Results: The electric current was able to reduce the median arterial pressure during the stimulation period by more than 30 mmHg in all sessions. The LF/HF ratio, which reflects the global sympathetic-vagal balance, was elevated in the AMI group (0.36±0.066) when compared to SHAM (0.18±0.015) and AMI+EST (0.16±0.022). Thus, it was possible to observe that the HF and LF parameters, important indicators of autonomic function, were similar between the SHAM and AMI+EST groups, demonstrating the beneficial effect of ADN electrical stimulation on the maintenance of autonomic modulation. The baroreflex sensitivity (BPM/mmHg) was reduced in the IAM group (ITR=1.44±0.20; IBR=-0.82±0.15) when compared to the SHAM group (TRI=2.79±0.58; BRI=1.10±0.43). The IAM+EST group presented higher induced baroreflex sensitivity (TRI=3.40±0.18; BRI=-3.32±0.43) and spontaneous compared to the AMI group, being similar or higher when compared to the SHAM group. Cardiac function assessed by echocardiography revealed a better systolic function in the AMI+EST group (Ejection Fraction %=53±3.8) when compared to the AMI group (Ejection Fraction %=43±2.0). Regarding collagen deposition in the lesion (% of collagen), the AMI group presented significantly higher values (14.24±1.75) when compared to SHAM (0.85±0.04) and AMI+EST (5.35±0, 46). Immunohistochemical analysis showed a higher concentration (cells per field) of M1 macrophages in the AMI group (131.13±11.75) in comparison to the AMI+EST group (95.46±16.27) and a higher number of M2 macrophages in the AMI+EST group (143.69±15.23) when compared to the AMI group (96.38±22.35). Oxidative stress markers indicated a higher carbonyl content of proteins (nmol/mg) in the AMI group (2.24±0.09) in comparison to the AMI+EST group (1.96±0.07).
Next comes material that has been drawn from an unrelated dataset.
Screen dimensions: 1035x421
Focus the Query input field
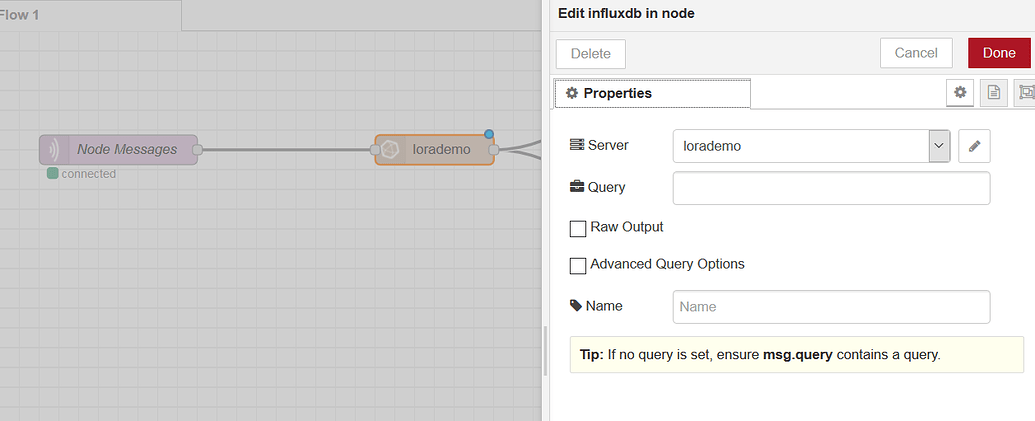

The IAM+EST group had a higher activity of the superoxide dismutase enzyme (USOD/mg) (5.55±0.04) when compared to the AMI group (5.16±0.06).

Conclusions: These findings suggest that the electrical stimulation of the ADN was able to modulate the inflammatory response post AMI, leading to a less pathological remodeling and improving the indexes of the cardiac function evaluated by echocardiography, presenting as a new therapeutic approach in the prevention of heart failure development after AMI.